Our National Mission for Education and introduction of a new curriculum are also significant moments in our history as a people who believe in education as an individual, community and national endeavour.
We are not tinkering at the edges. For the first time ever, we are bringing forward our own ‘made in Wales’ legislative proposals for the school curriculum. It has been a long journey from 1889 to 2019.
Stuart Rendel was a great friend and ally of Gladstone. In fact, on that day in the Commons, Gladstone spoke from the Opposition benches in favour of the Bill. He recognised that Westminster had failed Wales by not legislating for Welsh-specific issues in over two centuries. He commented that “Wales has not pushed her claims with as much energy as she might have been justified in using”.
Now, of course, we have our own democratic parliament and government, working with our education profession to deliver the best possible education system. As I said last week in introducing our Curriculum and Assessment White Paper, this is the realisation of the call made in the 19th century by the great progressive educationalist Elizabeth Phillips Hughes. She was the first principal of the Cambridge Teacher College for Women and returned home to be the only woman on the committee which drafted the charter of the University of Wales.
In arguing for co-education, the promotion of women’s education and the importance of a Welsh dimension to our education system, she said that “education must be national, and must be in our own hands”. We are now moving forward on that promise.
In delivering on a new curriculum, and new purposes for our education system, I’m often asked why – and why now? In fact, pupils from Ysgol Calon y Cymoedd in Pontycymmer asked me these very questions during my #AskKirsty Twitter Q&A last week. To me, it’s pretty simple.
The essential features of the current curriculum, devised in 1988 by the then Westminster Government, are out of step with recent and future shifts in technology and social and economic developments. It’s so old, even I was still in school. It was before Google and before the Berlin Wall came down.
The high degree of prescription in the national curriculum has tended to create a culture where creativity has been curtailed. There has been a narrowing of teaching and learning, with the professional contribution of the workforce underdeveloped.
But let me be clear. I have no time for anyone proposing that a reformed curriculum is only about skills for the future economy and profession. Our new curriculum will support young people to develop higher standards of literacy and numeracy, become more digitally and bilingually competent, and evolve into enterprising, creative and critical thinkers.
It will help to develop our young people as confident, capable and caring citizens of Wales and the world.
As Graham Donaldson has said, it’s not a matter of skills versus knowledge. It’s about empowering teachers to guide pupils to become those confident citizens, while also acquiring connected, coherent and fundamental knowledge.

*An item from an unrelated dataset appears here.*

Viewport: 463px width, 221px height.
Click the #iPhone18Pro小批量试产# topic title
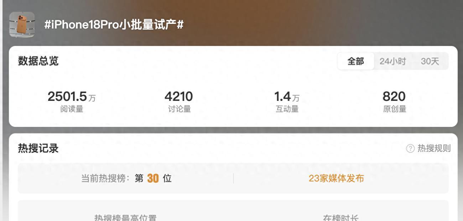tap(114, 25)
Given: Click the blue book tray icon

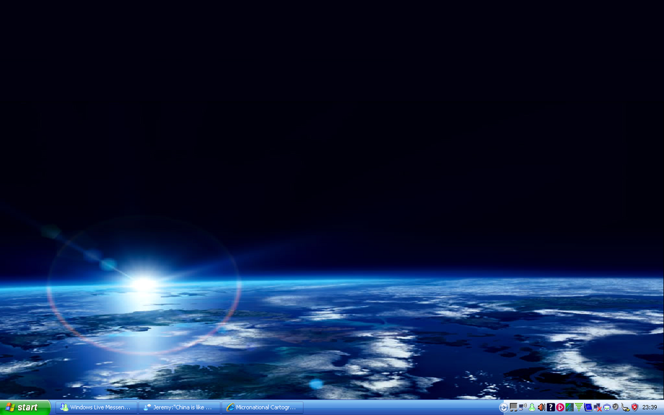Looking at the screenshot, I should [x=588, y=407].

I want our youngest citizens not only to understand the world around them, but to question the world around them and change it for the better.
This is an exciting time for education in Wales. Not only are we developing a curriculum that ensures our learners are equipped to meet the needs of the future, but we are also developing a curriculum through genuine collaboration with our schools and key stakeholders.
The White Paper is now out for consultation and the content and detail of the new curriculum will be published in draft in April. Both are historic opportunities to shape the future of our new curriculum. That’s why I am asking people across Wales to contribute to this debate over the coming weeks and months.